An Introduction to the RUM Archive

13thDec 2022 by Nic Jansma

ABOUT THE AUTHOR

Nic Jansma (@nicj) is a software developer at Akamai building high-performance websites, apps and open-source tools.

A few weeks ago at performance.now(), we were able to announce the initial availability of a new public dataset of RUM data – the RUM Archive.

I’d like to take a few minutes to discuss our motivation for the project, what kind of data the RUM Archive contains, how you can access it, its limitations, and some ideas for what it could be used for.

Why have a RUM Archive?

The RUM Archive is heavily inspired by projects like the Wayback Machine, the HTTP Archive, and the Chrome UX Report (CrUX).

Those projects have lead the way in being fantastic community-lead efforts that help share and preserve the history of the web and web performance.

We hope the RUM Archive will be a good compliment to those projects. While the HTTP Archive focuses on metrics captured from synthetic crawls, and CrUX draws its RUM data from Chrome navigations across the globe, the RUM Archive offers another view of RUM data, and one that is across all browsers.

Our aim is to have RUM data available for researchers to analyze trends in market and performance analytics. While the Akamai mPulse RUM dataset is the first made publicly available, we’re hoping other individuals, websites or RUM providers may also consider sharing their data in the RUM Archive. This would allow researchers to look at RUM data from several different points of view (e.g. a known website, or sampled from other RUM providers’s customers).

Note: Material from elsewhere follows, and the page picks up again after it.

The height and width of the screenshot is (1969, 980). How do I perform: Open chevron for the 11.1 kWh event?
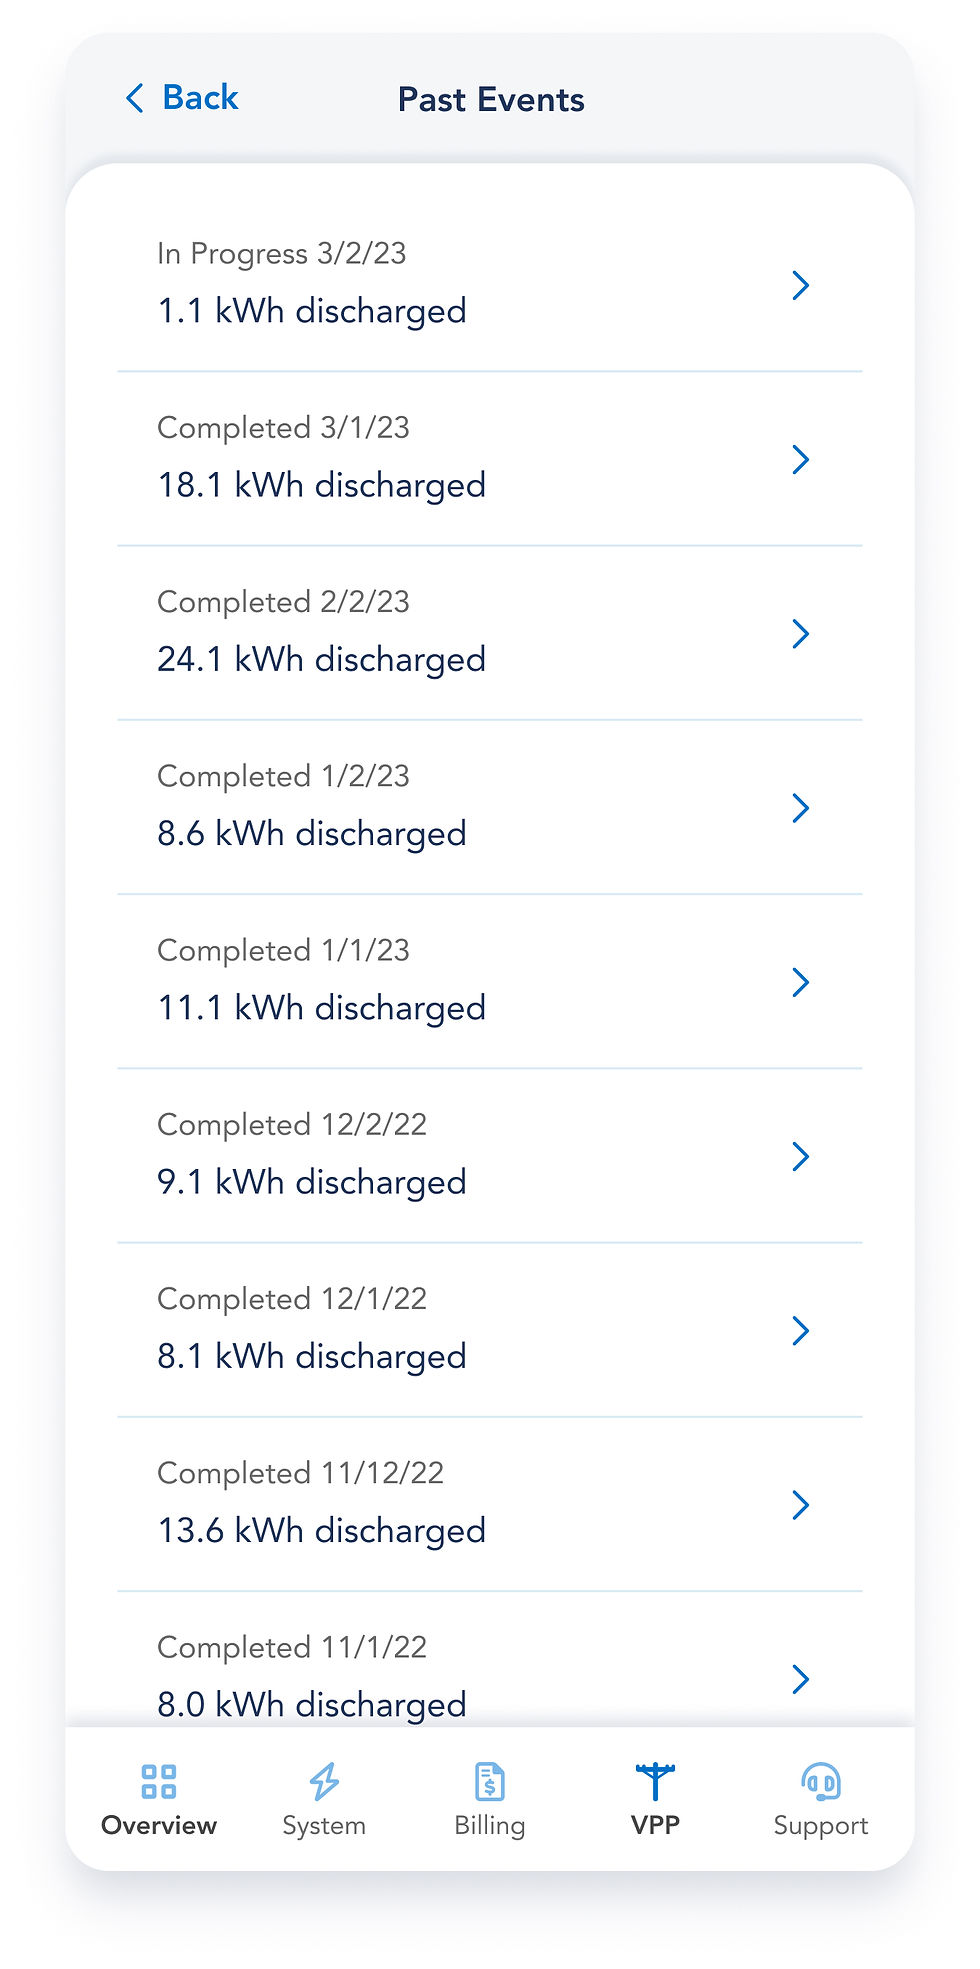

What kind of data is in the RUM Archive?

To start with, the RUM Archive primarily contains two types of data:

Page Loads: Browser page load experiences
Resources: Third party resource fetches

Page Loads represent browser navigation experiences, whether from a traditional Multi-Page App (MPA) or Single-Page App (SPA). SPA navigations can be broken down into both Hard Navigations (the first navigation to the page) and Soft Navigations (in-page route changes).

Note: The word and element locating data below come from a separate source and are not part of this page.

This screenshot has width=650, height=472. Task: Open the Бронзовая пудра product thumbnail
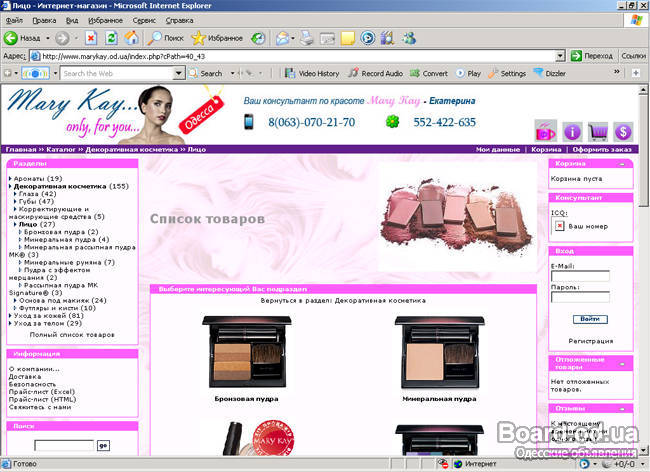point(243,351)
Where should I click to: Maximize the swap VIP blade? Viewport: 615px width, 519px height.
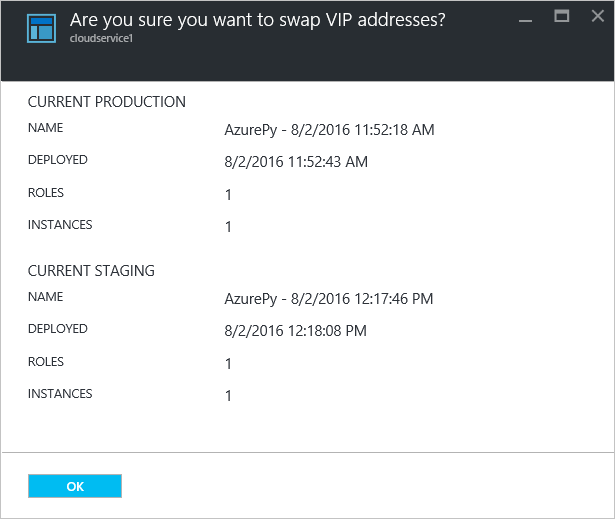coord(561,16)
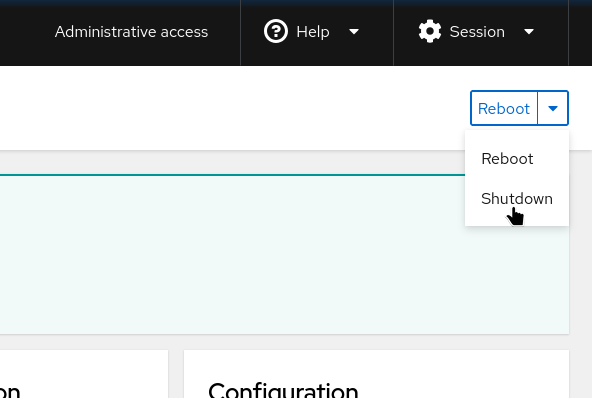
Task: Click the dark top bar right of Session
Action: 580,32
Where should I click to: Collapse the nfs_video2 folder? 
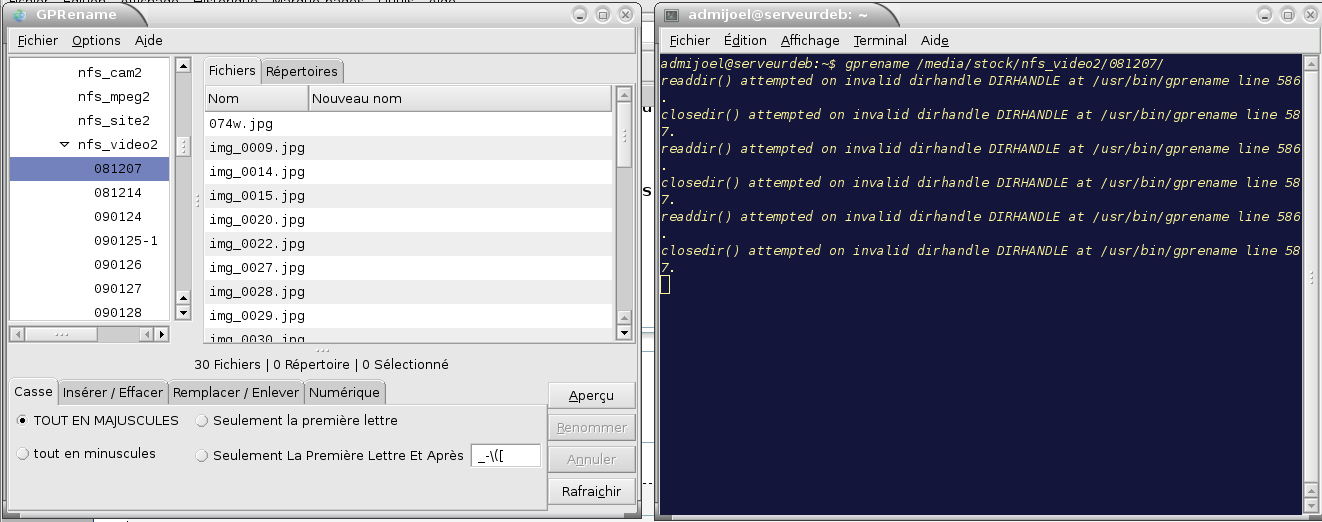coord(64,145)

Resources (coming soon) will track individual asset (URL) fetches of third-party resources, that happened during a Page Load. We will only be tracking URLs that are seeing on multiple sites, to ensure first-party assets are not tracked.

All data in the RUM Archive is is sampled and aggregated, which protects the privacy of individuals.

Have other ideas for what the RUM Archive could track? Let us know!

How can I access it?

All of the RUM Archive data can be accessed by Google BigQuery.

rumarchive.com has a guide for how to access the public RUM Archive BigQuery database, but here are the basics:

Log-in or create a Google account
Navigate to the Google Cloud Projects Console
Use an existing, or create a new Google Cloud Project
Head over to the Google BigQuery Console
Search for RUM Archive Datasets, e.g. akamai-mpulse-rumarchive and star it!

You’re now ready to query the RUM Archive!

Note: BigQuery has costs for storage and querying. You’ll want to review what’s available in the free tier, and estimate how much querying the RUM Archive may cost. You can read our tips on how to reduce your BigQuery costs. Akamai is paying the storage of the akamai-mpulse-rumarchive table, while researchers will pay for their own individual queries.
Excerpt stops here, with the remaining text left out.